REQUIREMENTS:
1. In the blog post on Emma Donoghue's book Inseparable, what does Phillis argue makes same-sex passion strongest?
2. From the blog post on Emma Donoghue's book Inseparable, pull out the passage word for word, starting with "Saturday, August 21, 2010" and going on through "history of sexuality.".
3. Write what comes next in the blog post on Emma Donoghue's book Inseparable, picking up after its final sentence.

SELECTED PASSAGE:
Saturday, August 21, 2010

Don't Mess with Mr. In-between

I'm about 60 pages into Emma Donoghue's new book Inseparable: Desire Between Women in Literature (Knopf, 2010), and enjoying it a great deal. Donoghue is best known as a novelist, but she's a scholar too, and a good one. Her earlier Passions Between Women (HarperCollins, 1995) not only taught me a lot but encouraged my own take on the history of sexuality.

In her chapter on inseparable romantic friends, Donoghue says that "opposites attract ... is one of our culture's most beloved truisms" (60).
The fact is, in Renaissance literature, love was very often thought to be based not on contrast but on similarity; the classical model was the romantic bond between two men. Like calls to like; birds of a feather flock together. There is an intriguing exchange in Honore D'Urfe's (1607-1627), when a jealous man called Hylas asks sneeringly if "Alexis" (a man disguised as a priestess) finds shepherdesses more appealing than shepherds, and "she" answers proudly, "Have no doubt about it, and blame no one but nature, who wants everyone to love his own kind." When Leonard Willan dramatizes D'Urfe's saga as Astraea (1651), he included a debate between a woman and a man, to be judged by their mutual object of desire, Diana. Phillis argues that same-sex passion is strongest because love grows from "Equality and Sympathy"; Sylvander counters that mating requires difference.

DATA EXCERPTS:
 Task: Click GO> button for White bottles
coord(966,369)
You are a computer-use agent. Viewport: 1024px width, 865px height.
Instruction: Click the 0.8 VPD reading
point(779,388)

RESULTS:
1. Phillis argues that same-sex passion is strongest because love grows from "Equality and Sympathy."

2.
Saturday, August 21, 2010

Don't Mess with Mr. In-between

I'm about 60 pages into Emma Donoghue's new book Inseparable: Desire Between Women in Literature (Knopf, 2010), and enjoying it a great deal. Donoghue is best known as a novelist, but she's a scholar too, and a good one. Her earlier Passions Between Women (HarperCollins, 1995) not only taught me a lot but encouraged my own take on the history of sexuality.

3.
You plead th'advantage of your Sexe, as bent
To love sembable were natures Intent;
In Beasts see where her motives simple be,
Their prevservations shall t'each contrarie [60-61].
What this shows, of course, is that both conceptions of love co-existed then, as they do now. (With good reason: both conceptions play a role in human loving.) It brought to mind some arguments I've seen about the value of same-sex erotic relationships, apart from the question of marriage. Some religious bigots have been arguing -- without any real basis for their arguments, of course -- that two men or two women can't form a couple as rich and rewarding as a mixed-sex couple, partly because men and women are opposites. Or because they're an animalistic fact of nature. Orson Scott Card also argued for the superiority of heterosexual marriage because it was unnatural, because it's “very, very hard -- to combine the lives of a male and female, with all their physical and personality differences, into a stable relationship that persists across time.”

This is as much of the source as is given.